A recent TD survey found that, of the two-thirds of Canadians aged 40 to 64 who provide or expect to provide care for an aging parent or in-law, 20 percent also provide or expect to provide some financial help to them. No wonder most of the people surveyed say they don’t want to put their own children in the same situation.
The question, of course, is how best to do that…
Save the most during your peak earning years
Clearly, maximizing your retirement savings during your peak earning years is a very important part of any plan to remain financially independent. But thinking about how you will draw from your retirement funds is just as important, even if you’re still several years away from retiring.
That’s what I mean by getting your investments retirement-ready, and it’s something you should be discussing with a financial advisor so you can get the most out of those investments, including finding ways to keep taxes to a minimum.

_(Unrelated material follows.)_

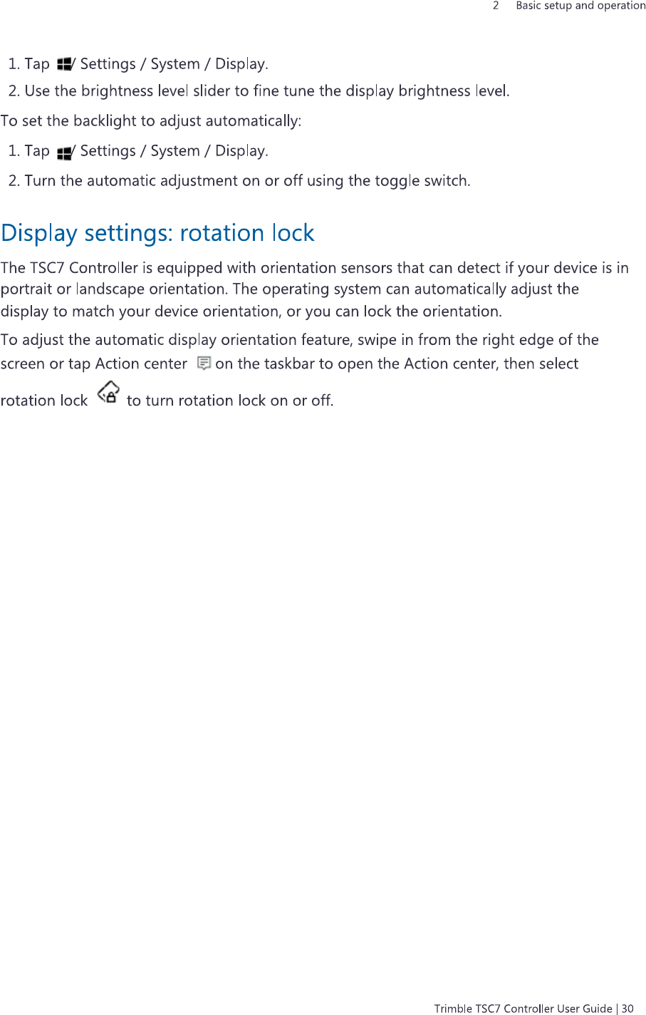Click the words 'rotation lock' left of the padlock icon

coord(44,401)
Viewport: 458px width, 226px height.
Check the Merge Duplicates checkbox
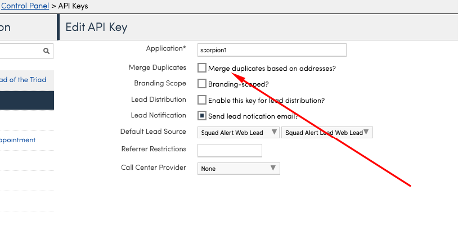pyautogui.click(x=202, y=68)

For example, while money invested in a Retirement Savings Plan (RSP) is tax-deductible while you’re still working, it’s only tax-deferred, not tax-free. So it helps to talk to an advisor about when it makes sense to withdraw money from your non-tax-sheltered investments rather than your tax-deferred ones such as an RSP or a Registered Income Fund (RIF).
You also need to decide such things as when it’s most advantageous to convert your RSP to a RIF, bearing in mind that, when you do, you have to make a minimum annual withdrawal based on either your age or your spouse’s age. Because you have to elect whose age to use before your first RIF withdrawal and can’t change your decision once it’s made, a financial advisor can help you choose the right option, which could mean significant tax savings every year.
Other things to consider include how to make sure whatever additional income you get after retirement doesn’t reduce any government payments and credits you might be eligible to receive; whether you or your spouse should include any dividend income in order to minimize the tax bite; and whether to split your Canada Pension Plan benefits with your spouse if he or she has a lower income than you, again to save taxes.
By maximizing your savings during your working life, making sure those funds are invested tax-efficiently before you stop working, and having a well-thought-out plan for starting to draw from those funds once you retire, you can do a lot to increase the likelihood your money will last for the length of your retirement and eliminate the need to rely on your children for help later on.